**EXERCISE INSTRUCTIONS:** Rewrite all the rows below with "GUI agent" replaced by "web agent" everywhere it appears, keeping everything else the same. Leave the pictures out of your answer.

**SOURCE RECORDS:**
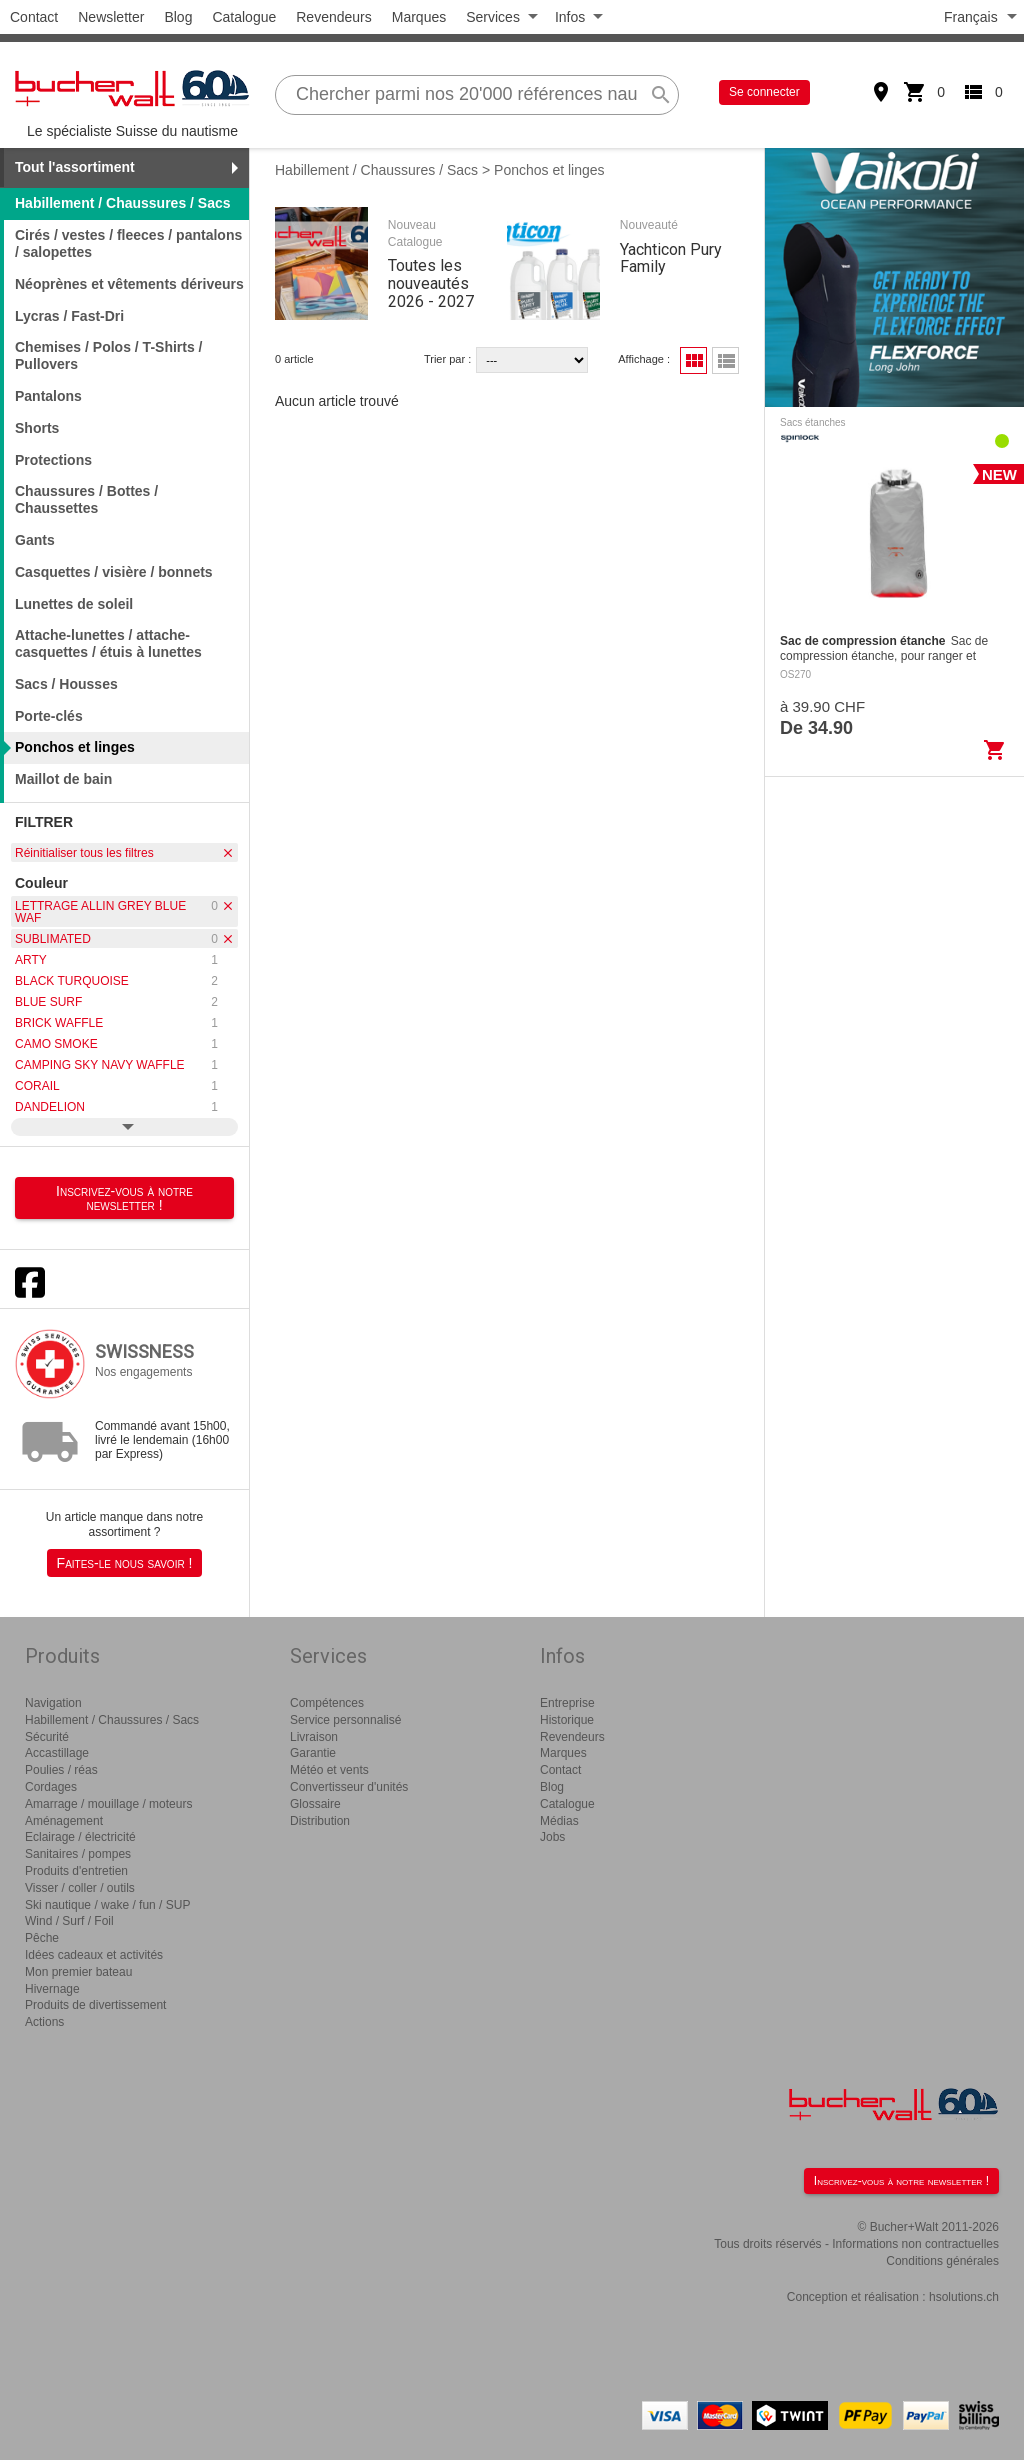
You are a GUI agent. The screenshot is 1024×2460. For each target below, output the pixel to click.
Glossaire (315, 1804)
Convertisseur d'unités (349, 1787)
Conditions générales (942, 2261)
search (661, 95)
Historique (567, 1720)
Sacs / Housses (66, 684)
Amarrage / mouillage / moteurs (108, 1804)
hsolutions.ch (964, 2297)
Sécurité (47, 1737)
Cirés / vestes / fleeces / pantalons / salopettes (128, 243)
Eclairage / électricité (80, 1837)
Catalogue (244, 17)
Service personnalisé (345, 1720)
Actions (44, 2022)
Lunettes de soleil (74, 604)
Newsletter (111, 17)
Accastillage (57, 1753)
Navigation (53, 1703)
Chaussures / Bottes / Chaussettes (86, 499)
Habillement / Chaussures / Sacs (376, 170)
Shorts (37, 428)
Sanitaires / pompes (78, 1854)
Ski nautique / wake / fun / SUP (107, 1905)
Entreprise (567, 1703)
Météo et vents (329, 1770)
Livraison (314, 1737)
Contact (34, 17)
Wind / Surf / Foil (69, 1921)
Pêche (42, 1938)
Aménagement (64, 1821)
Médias (559, 1821)
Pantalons (48, 396)
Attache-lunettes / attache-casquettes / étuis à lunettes (108, 643)
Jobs (552, 1837)
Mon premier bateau (78, 1972)
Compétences (327, 1703)
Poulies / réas (61, 1770)
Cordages (51, 1787)
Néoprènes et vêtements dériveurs (129, 284)
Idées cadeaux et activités (94, 1955)
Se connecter (764, 92)
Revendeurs (334, 17)
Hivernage (52, 1989)
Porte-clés (49, 716)
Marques (419, 17)
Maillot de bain (63, 779)
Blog (178, 17)
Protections (53, 460)
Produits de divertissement (95, 2005)
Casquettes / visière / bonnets (114, 572)
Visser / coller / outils (80, 1888)
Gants (35, 540)
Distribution (320, 1821)
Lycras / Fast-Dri (69, 316)
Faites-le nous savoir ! (125, 1563)
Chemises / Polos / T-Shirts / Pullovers (109, 355)
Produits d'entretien (76, 1871)
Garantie (313, 1753)
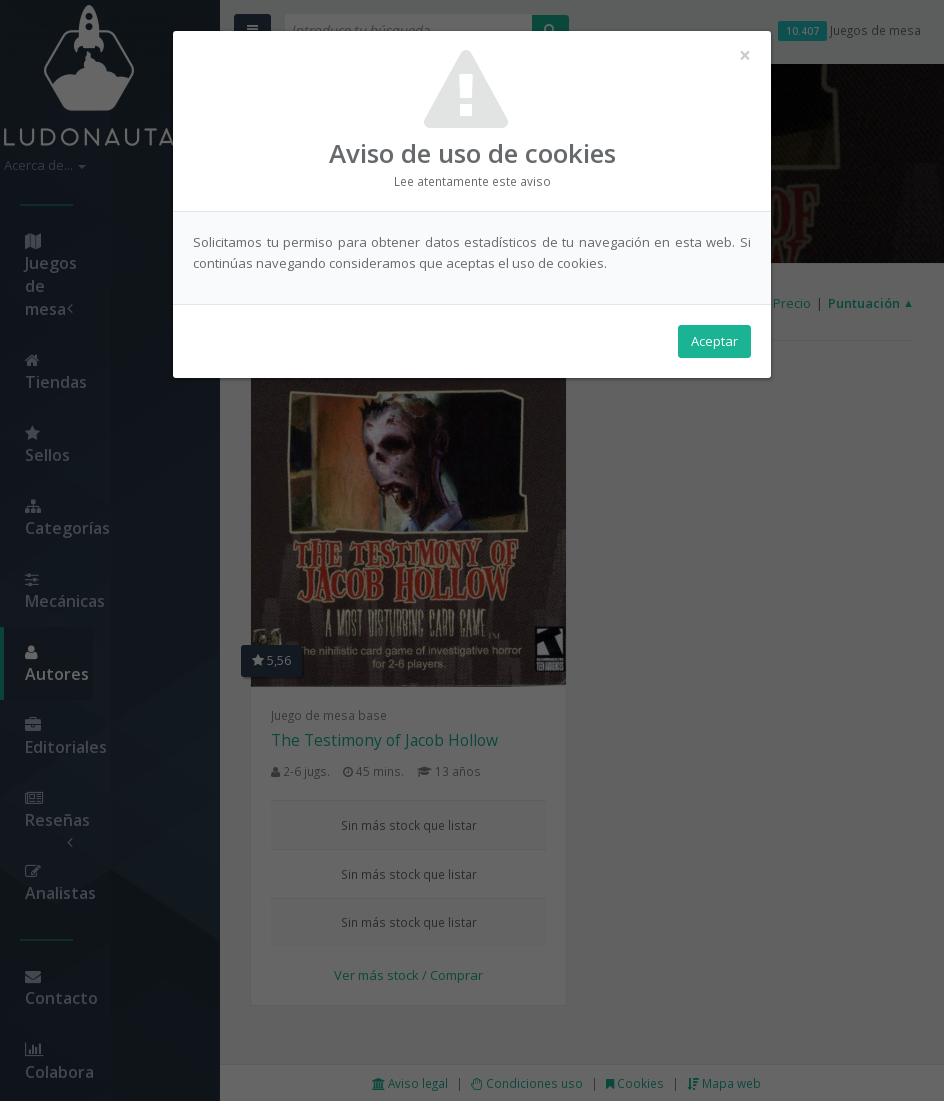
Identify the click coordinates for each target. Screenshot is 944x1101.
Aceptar (714, 341)
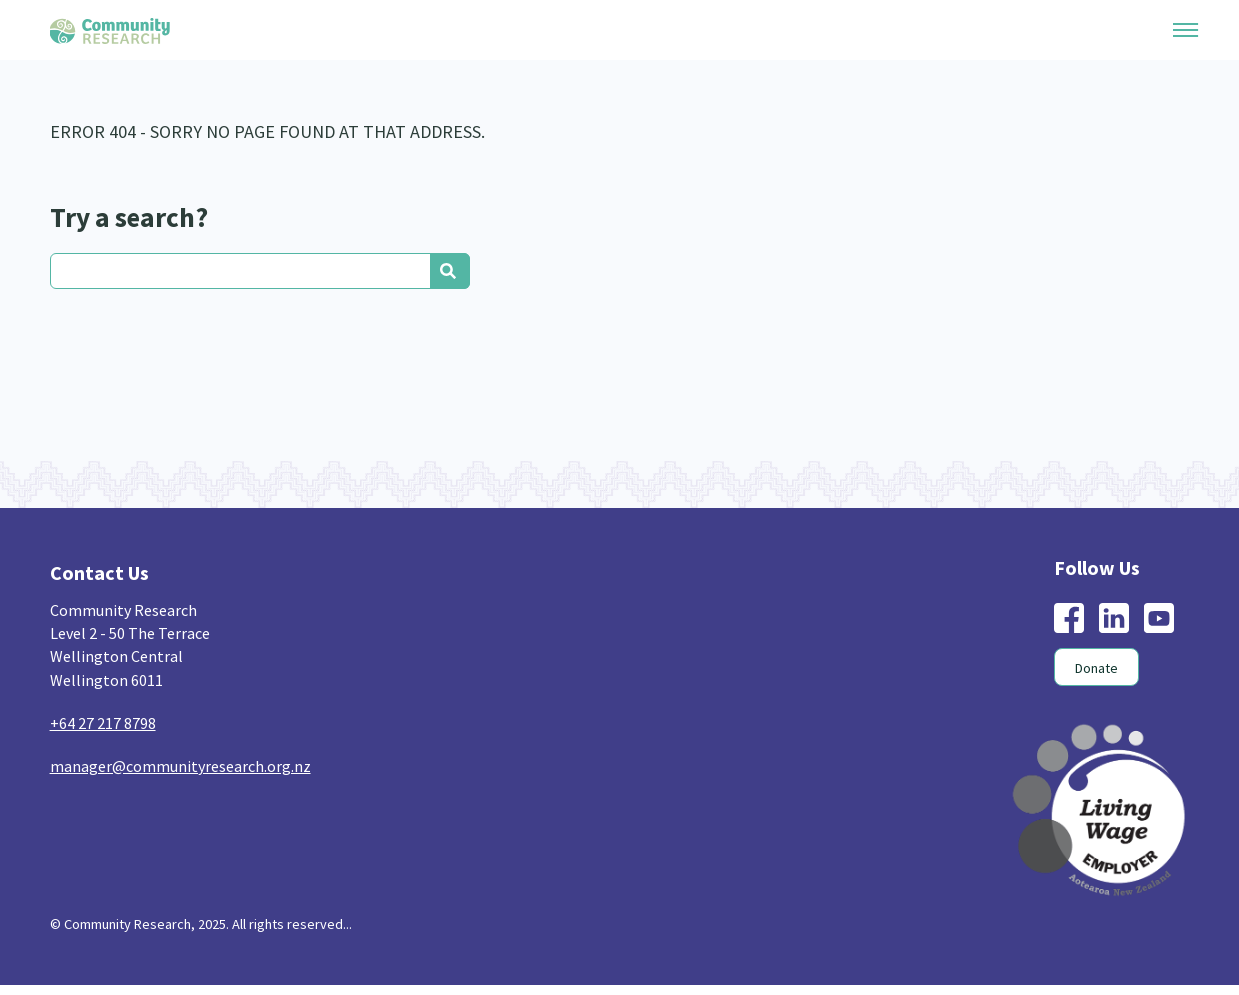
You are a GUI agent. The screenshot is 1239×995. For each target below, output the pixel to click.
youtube (1159, 618)
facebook (1069, 618)
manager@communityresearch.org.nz (180, 766)
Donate (1096, 668)
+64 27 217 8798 (103, 723)
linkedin (1114, 618)
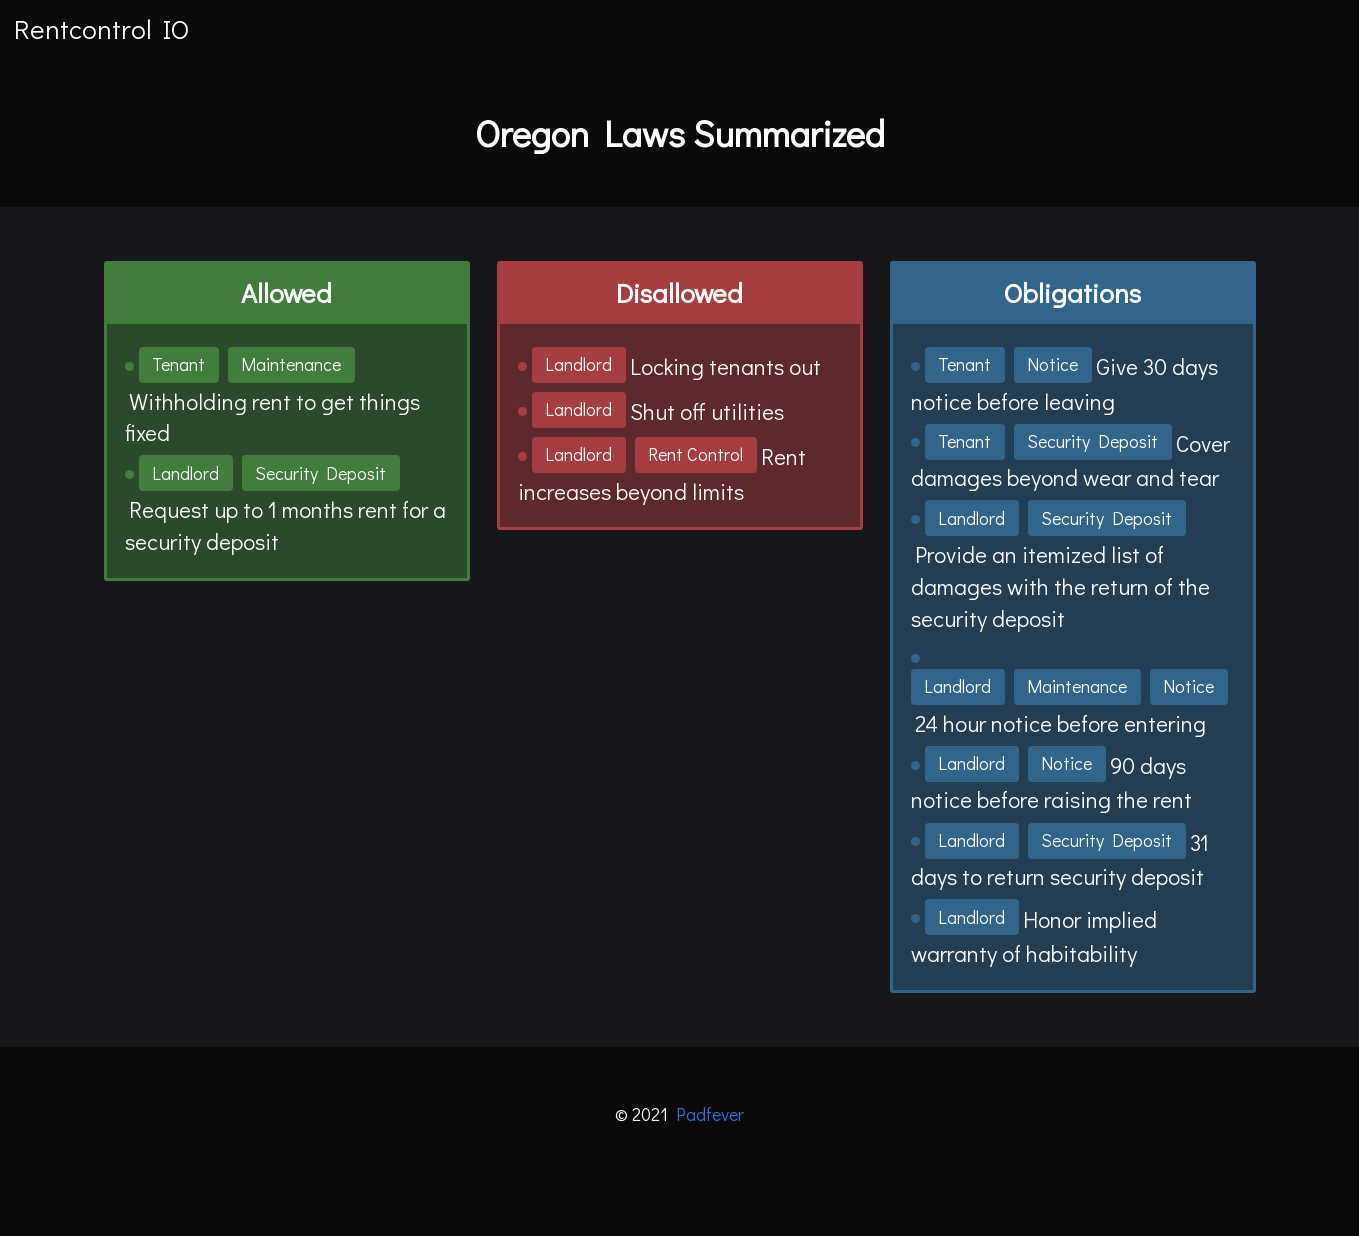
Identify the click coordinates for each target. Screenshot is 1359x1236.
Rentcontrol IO (101, 28)
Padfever (710, 1114)
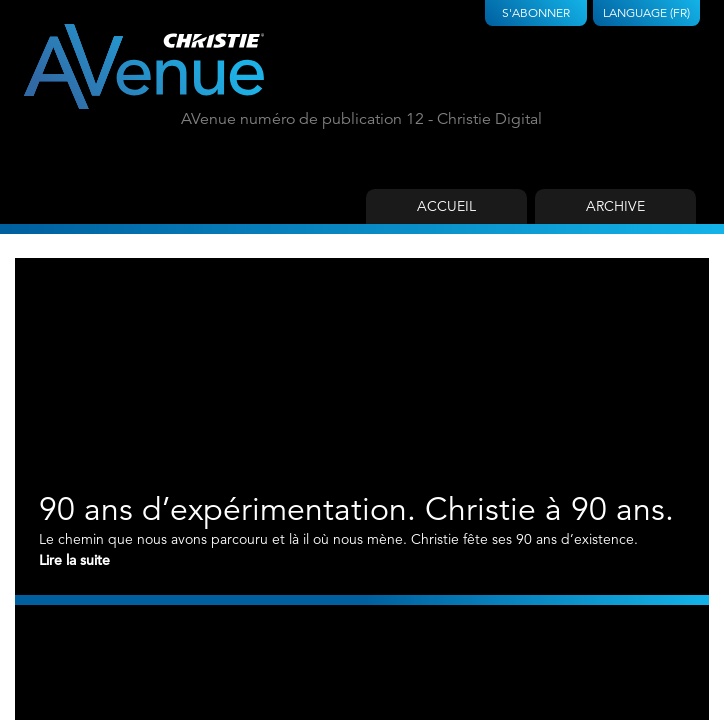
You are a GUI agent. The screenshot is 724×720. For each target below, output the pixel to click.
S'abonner (536, 12)
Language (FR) (646, 12)
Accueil (446, 206)
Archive (615, 206)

**RESPONSE TO THIS TASK:**
You are a web agent. The screenshot is 1024×2460. For each target below, output the pixel to click.
Glossaire (315, 1804)
Convertisseur d'unités (349, 1787)
Conditions générales (942, 2261)
search (661, 95)
Historique (567, 1720)
Sacs / Housses (66, 684)
Amarrage / mouillage / moteurs (108, 1804)
hsolutions.ch (964, 2297)
Sécurité (47, 1737)
Cirés / vestes / fleeces / pantalons / salopettes (128, 243)
Eclairage / électricité (80, 1837)
Catalogue (244, 17)
Service personnalisé (345, 1720)
Actions (44, 2022)
Lunettes de soleil (74, 604)
Newsletter (111, 17)
Accastillage (57, 1753)
Navigation (53, 1703)
Chaussures / Bottes / Chaussettes (86, 499)
Habillement / Chaussures / Sacs (376, 170)
Shorts (37, 428)
Sanitaires / pompes (78, 1854)
Ski nautique / wake / fun / SUP (107, 1905)
Entreprise (567, 1703)
Météo et vents (329, 1770)
Livraison (314, 1737)
Contact (34, 17)
Wind / Surf / Foil (69, 1921)
Pêche (42, 1938)
Aménagement (64, 1821)
Médias (559, 1821)
Pantalons (48, 396)
Attache-lunettes / attache-casquettes / étuis à lunettes (108, 643)
Jobs (552, 1837)
Mon premier bateau (78, 1972)
Compétences (327, 1703)
Poulies / réas (61, 1770)
Cordages (51, 1787)
Néoprènes et vêtements dériveurs (129, 284)
Idées cadeaux et activités (94, 1955)
Se connecter (764, 92)
Revendeurs (334, 17)
Hivernage (52, 1989)
Porte-clés (49, 716)
Marques (419, 17)
Maillot de bain (63, 779)
Blog (178, 17)
Protections (53, 460)
Produits de divertissement (95, 2005)
Casquettes / visière / bonnets (114, 572)
Visser / coller / outils (80, 1888)
Gants (35, 540)
Distribution (320, 1821)
Lycras / Fast-Dri (69, 316)
Faites-le nous savoir ! (125, 1563)
Chemises / Polos / T-Shirts / Pullovers (109, 355)
Produits d'entretien (76, 1871)
Garantie (313, 1753)
Identify the click coordinates for each target. Screenshot is 944x1101.
Aceptar (714, 341)
You are a web agent. The screenshot is 1239×995. For each target below, output the pixel to click.
youtube (1159, 618)
facebook (1069, 618)
manager@communityresearch.org.nz (180, 766)
Donate (1096, 668)
+64 27 217 8798 (103, 723)
linkedin (1114, 618)
Identify the click coordinates for each target. Screenshot is 1359x1236.
Rentcontrol IO (101, 28)
Padfever (710, 1114)
You are a web agent. The screenshot is 724×720. For each target below, output the pixel to click.
S'abonner (536, 12)
Language (FR) (646, 12)
Accueil (446, 206)
Archive (615, 206)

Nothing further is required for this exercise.